D'une surface d'environ 800 hectares, le marais était uniquement en herbage avant le remembrement de 1980. Cependant, il était régulièrement inondé avant la mise en fonctionnement de la station d'exhaure des Ponts-de-Cé. Cette surface était la propriété de la Reine Jeanne de Laval, femme du Roi René d'Anjou et faisait partie du comté de Beaufort. Jeanne de Laval publia un édit le 2 Mai 1471 donnant aux seigneurs puis aux communes un droit de regain ou deuxième herbe. Ce droit était appelé : Vaine Pâture ; il se perpétua jusqu'au remembrement de 1980.
Sur la seule commune de Brain sur l’Authion par exemple, la «vaine pâture» couvrait ainsi 450 Ha. 800 à 900 bêtes à cornes venaient chaque année s’y nourrir en automne. Spectacle étonnant toujours renouvelé chaque 8 septembre : au jour de l’ouverture, les troupeaux venaient pour le marquage au fer rouge et traversaient le bourg non sans y laisser quelque souvenir au sol. Les communes en tiraient grand profit.
La «vaine pâture précédait», somme toute, la bonne taxe d’habitation que nous connaissons tous si bien.
Le frêne têtard
Il constitue l’essence la plus importante pour la formation du paysage de la vallée : le maillage bocager.
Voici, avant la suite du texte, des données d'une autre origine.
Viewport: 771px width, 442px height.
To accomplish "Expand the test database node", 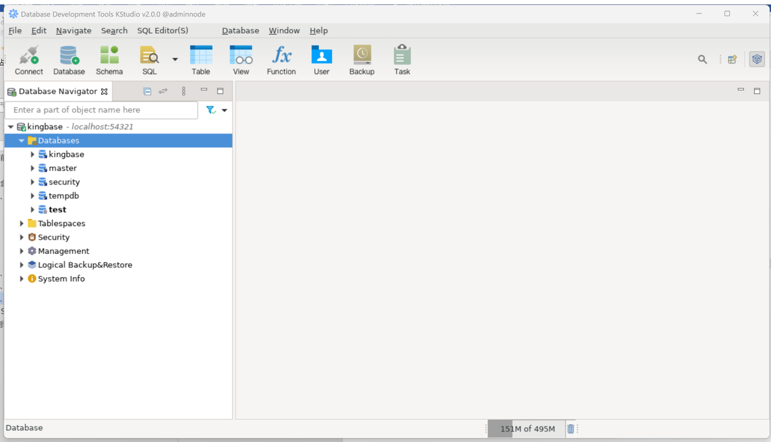I will pyautogui.click(x=33, y=209).

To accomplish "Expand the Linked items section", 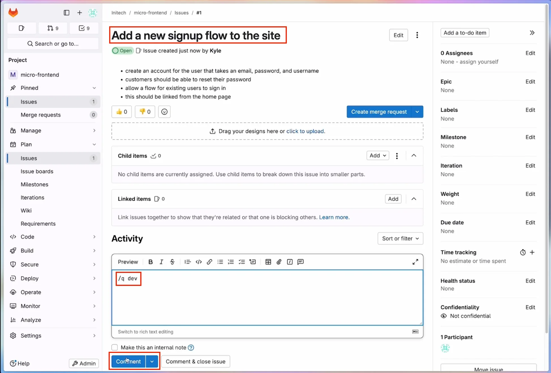I will 414,199.
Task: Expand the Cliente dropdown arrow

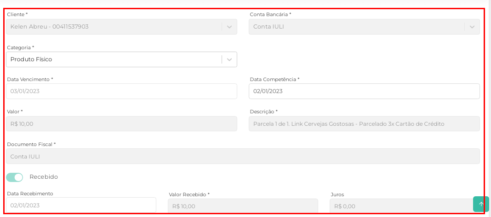Action: (x=229, y=27)
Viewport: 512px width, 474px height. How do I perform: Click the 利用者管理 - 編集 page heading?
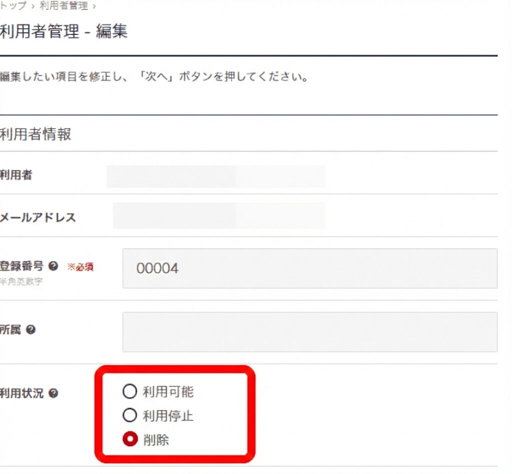pyautogui.click(x=64, y=32)
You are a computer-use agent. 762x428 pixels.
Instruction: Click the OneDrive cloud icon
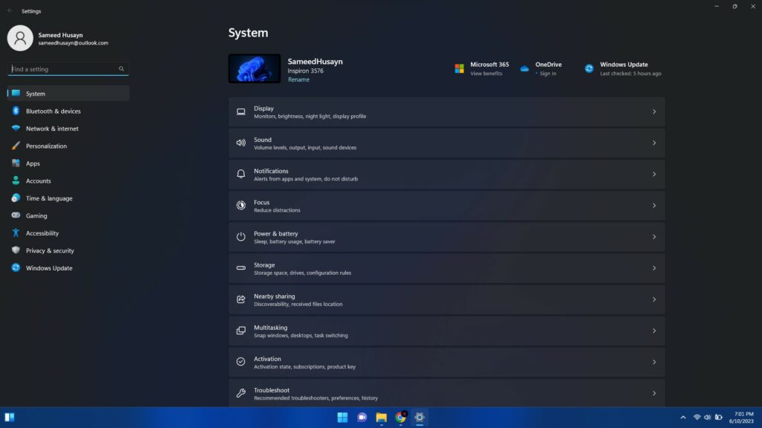click(x=525, y=68)
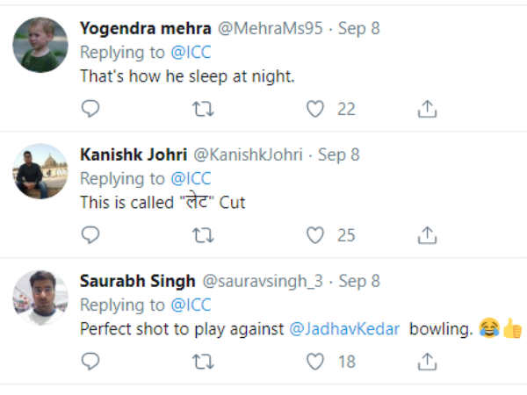Reply to Yogendra mehra's tweet
The width and height of the screenshot is (527, 395).
coord(90,109)
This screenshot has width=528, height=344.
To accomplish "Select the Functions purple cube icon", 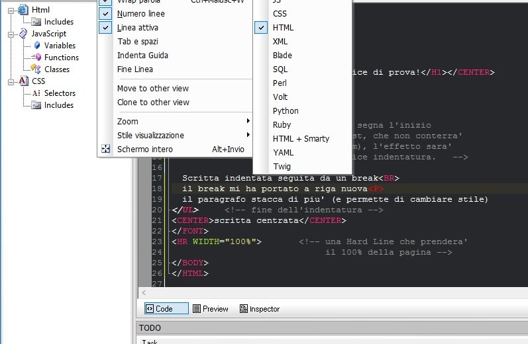I will click(x=37, y=58).
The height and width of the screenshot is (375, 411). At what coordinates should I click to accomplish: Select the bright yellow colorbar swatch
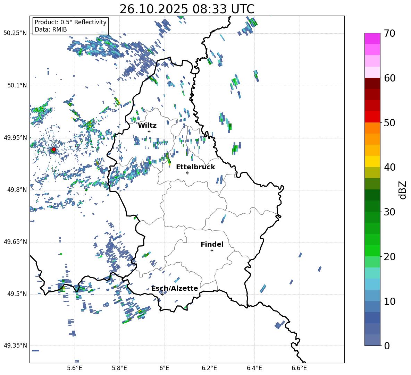click(x=372, y=161)
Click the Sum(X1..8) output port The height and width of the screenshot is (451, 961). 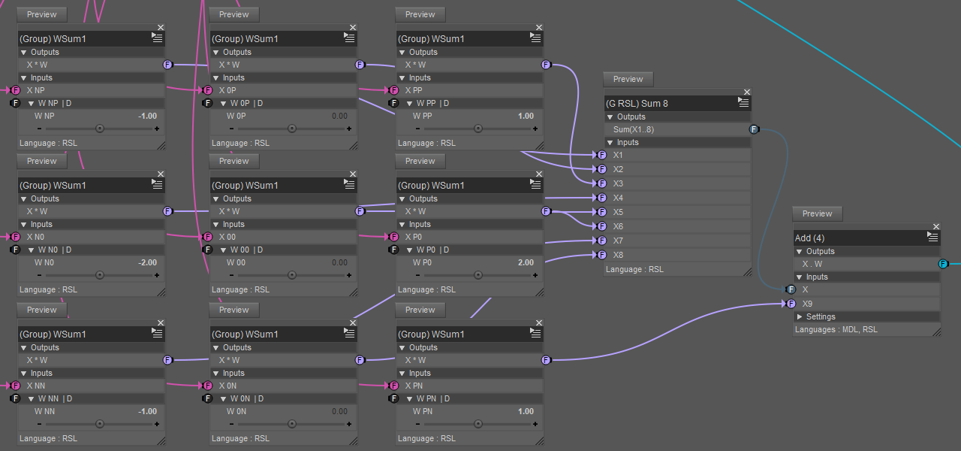(x=755, y=129)
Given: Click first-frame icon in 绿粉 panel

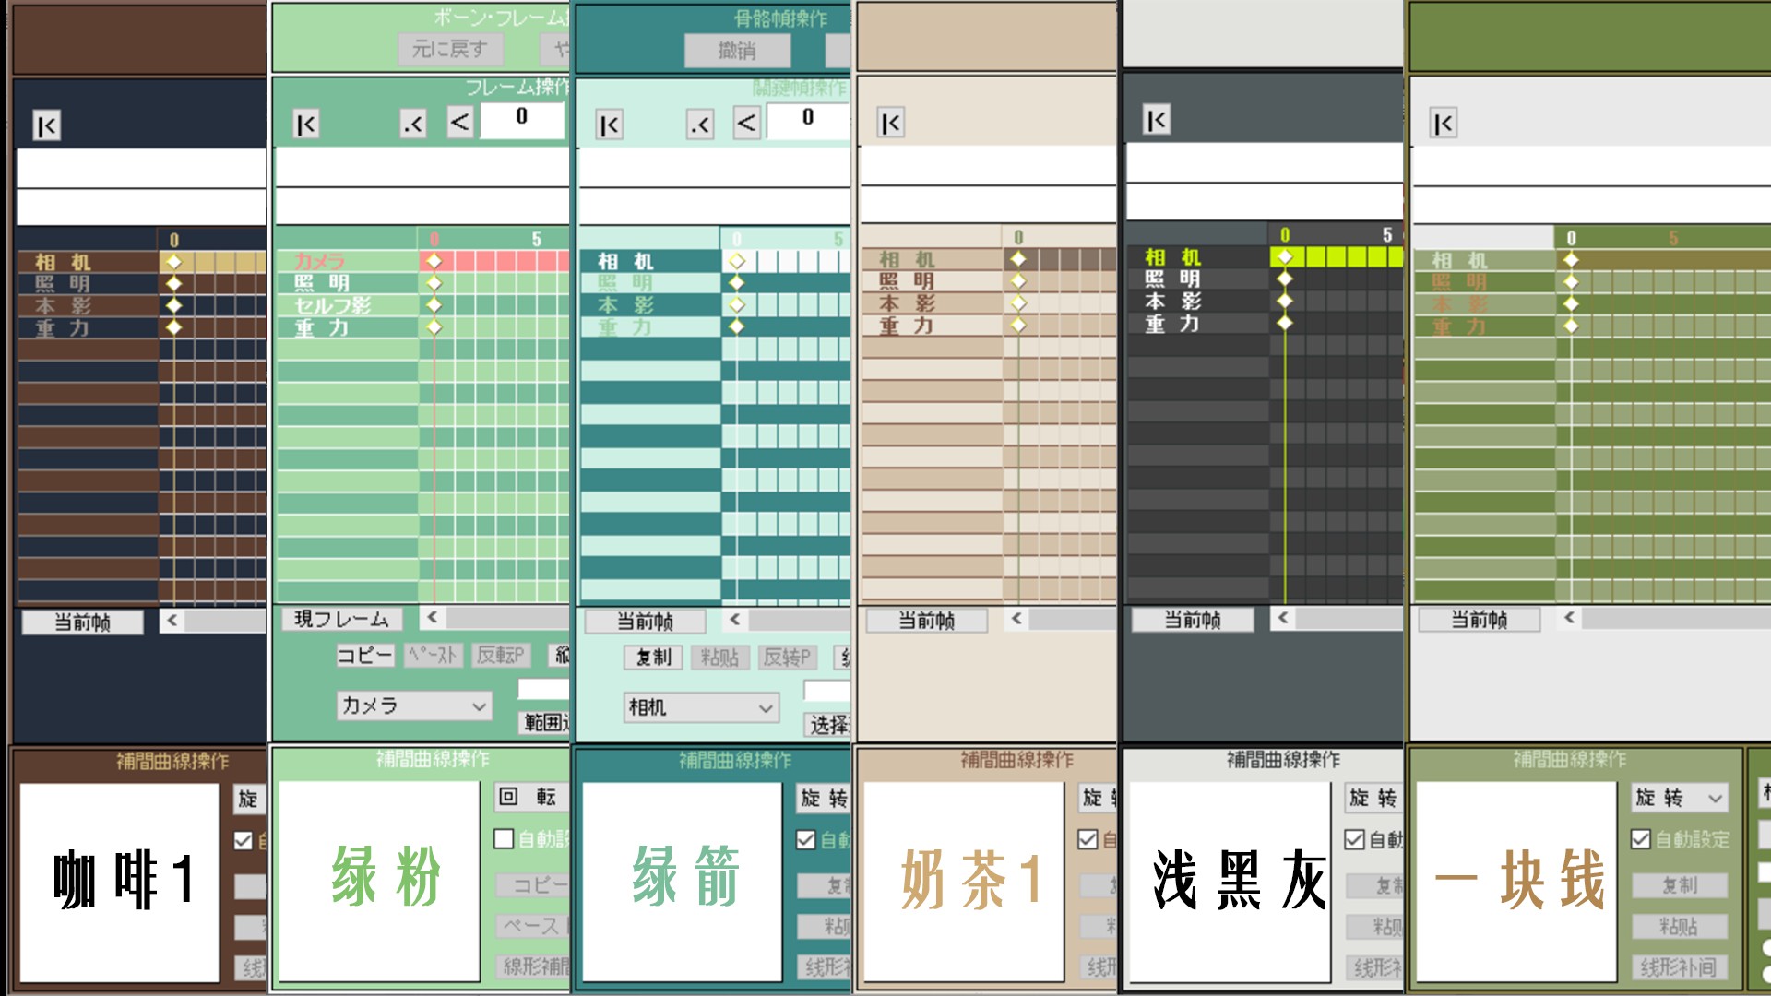Looking at the screenshot, I should tap(305, 124).
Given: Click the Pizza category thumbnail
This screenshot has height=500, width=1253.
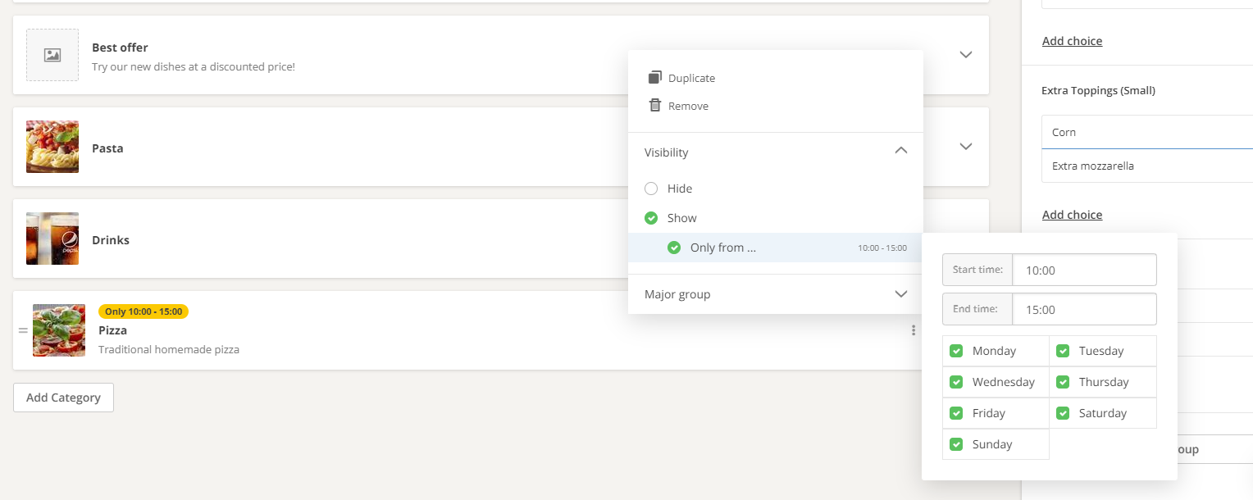Looking at the screenshot, I should click(x=59, y=330).
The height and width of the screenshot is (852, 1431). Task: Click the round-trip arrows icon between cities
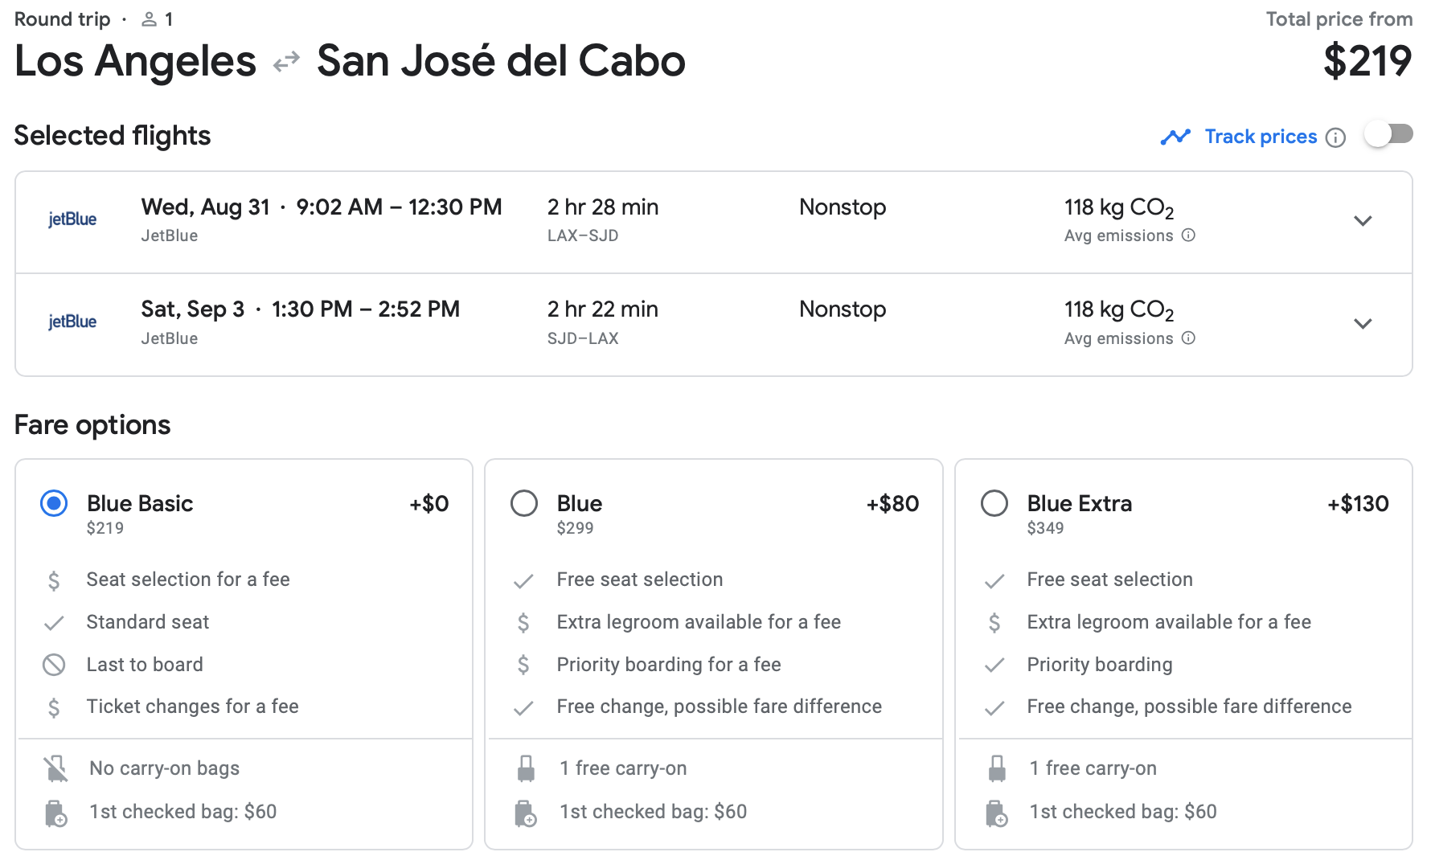coord(286,62)
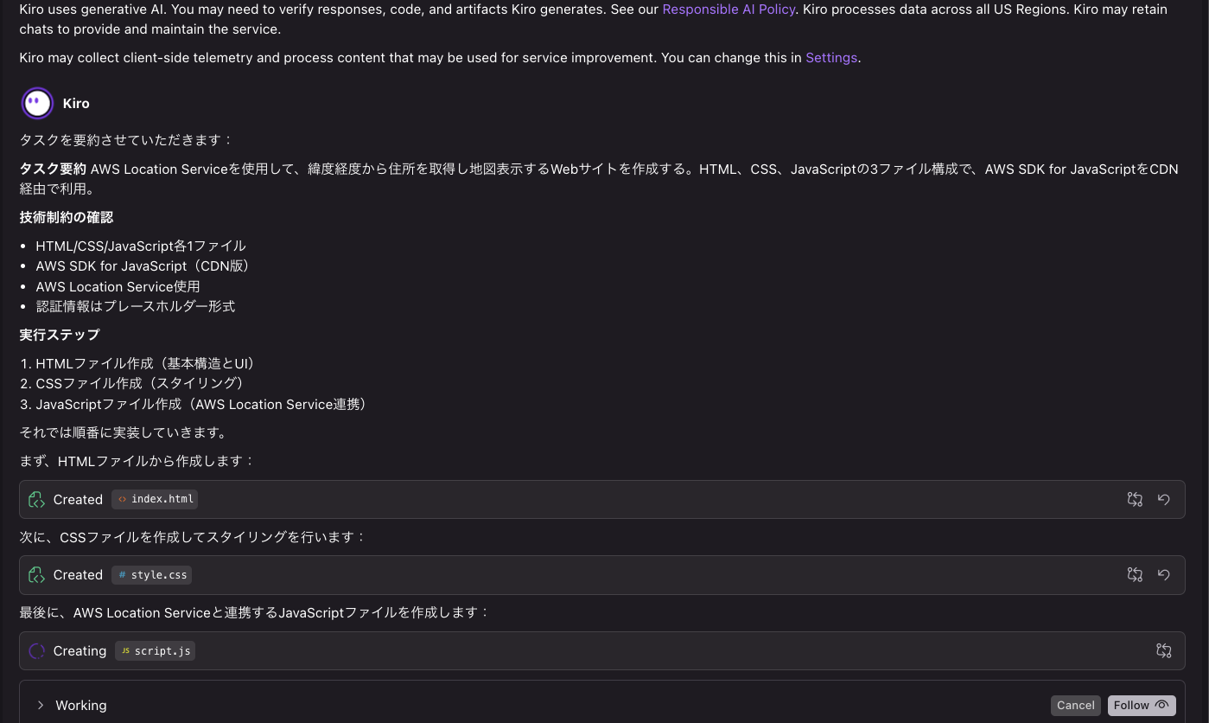Open the view changes icon for script.js
Image resolution: width=1209 pixels, height=723 pixels.
pyautogui.click(x=1164, y=650)
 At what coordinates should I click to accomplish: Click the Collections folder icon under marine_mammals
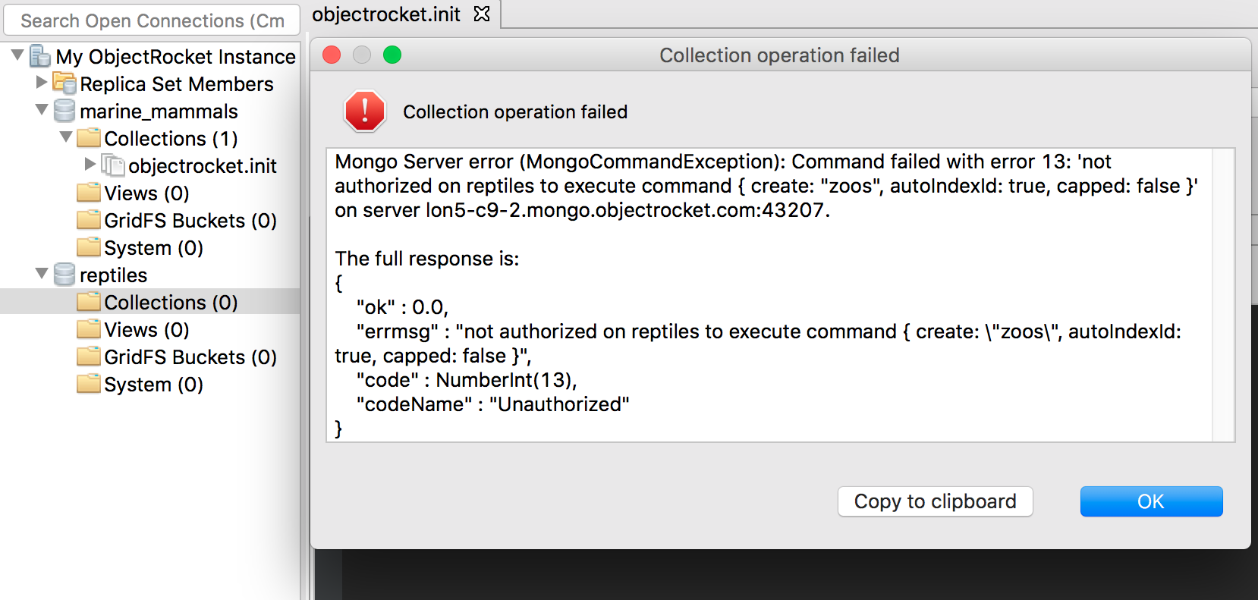coord(89,138)
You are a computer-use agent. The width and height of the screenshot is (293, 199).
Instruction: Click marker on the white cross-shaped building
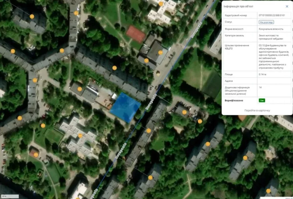(x=80, y=136)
Il fut planté au cours des héritages pour délimiter les parcelles partagées et morcelées. Il sert essentiellement au bois de chauffage.
Le peuplier
Si le frêne dessine les délimitations du bocage, les peupliers sont regroupés en parcelles de culture. Dans la vallée, il était exploité pour sa croissance rapide et sa haute taille (jusqu’à 30 m.)
La SEITA fabriquait avec, ses allumettes.
Le saule
Assez rustique mais sur le déclin ; il servait auparavant à confectionner des manches ainsi que des échelles à perreyeurs. Ces dernières étaient les échelles des Ardoisières de Trélazé. Mais les Ardoisières ne s’y approvisionnent plus.
La Fritillaire : plante bulbeuse, elle est désormais protégée ; ses fleurs en cloches pendantes de couleur mauve sont particulièrement ornementales.